Important: The recovered job starts from scratch -- it does not resume from where it left off. If your job performs work that is not idempotent, you should design it to check for partial completion before proceeding.

Worst-case recovery time: orphan_scan_interval + orphan_grace_seconds. With defaults, this is 5 minutes + 60 seconds = ~6 minutes.
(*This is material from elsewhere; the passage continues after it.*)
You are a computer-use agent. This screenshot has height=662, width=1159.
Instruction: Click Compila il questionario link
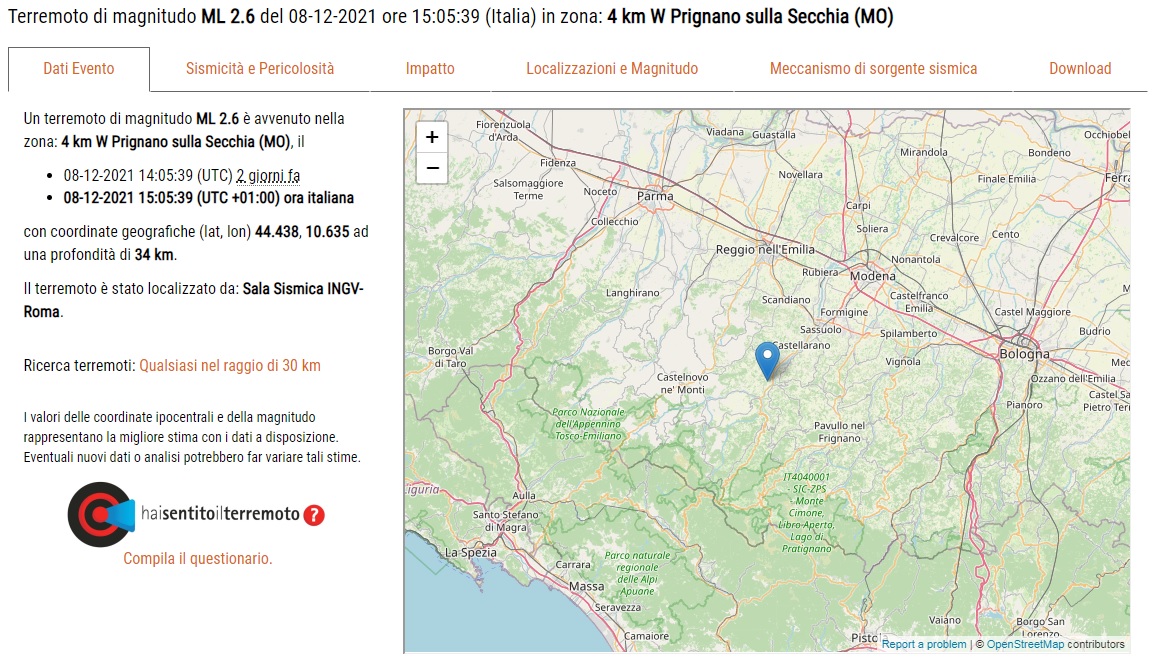(x=197, y=559)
How Do I Migrate from Quartz?

Ratchet and Quartz have fundamentally different architectures. Quartz uses trigger-based scheduling with XML or programmatic job definitions. Ratchet uses lambda serialization and a pull-based poller.

Key differences to address:

Quartz ConceptRatchet Equivalent
Job interface + execute(JobExecutionContext)Any CDI bean with public methods
@DisallowConcurrentExecutionResource permits (withResource())
CronTriggerscheduleRecurring() or @Recurring annotation
SimpleTrigger with repeatscheduleRecurring() with cron expression
JobDataMapJobBuilder.withParam() / JobContext.param()
JobStore (RAM/JDBC)ratchet-store-mysql, ratchet-store-postgresql, or ratchet-store-mongodb
Clustering via database locksBuilt-in atomic claim with optimistic locking
@PersistJobDataAfterExecutionJob results stored in job_result column

Migration steps:

  1. Replace Job implementations with CDI beans containing public methods
  2. Replace CronTrigger definitions with @Recurring annotations or scheduleRecurring() calls
  3. Replace JobDataMap usage with withParam() at submission and JobContext.param() at execution
  4. Replace Quartz tables with Ratchet DDL (the schemas are incompatible)
  5. Configure your ClassPolicy to allow your application packages

How Do I Migrate from jBeret?

jBeret implements the JSR 352 (Java Batch) specification with XML-based job definitions. Ratchet takes a code-first approach.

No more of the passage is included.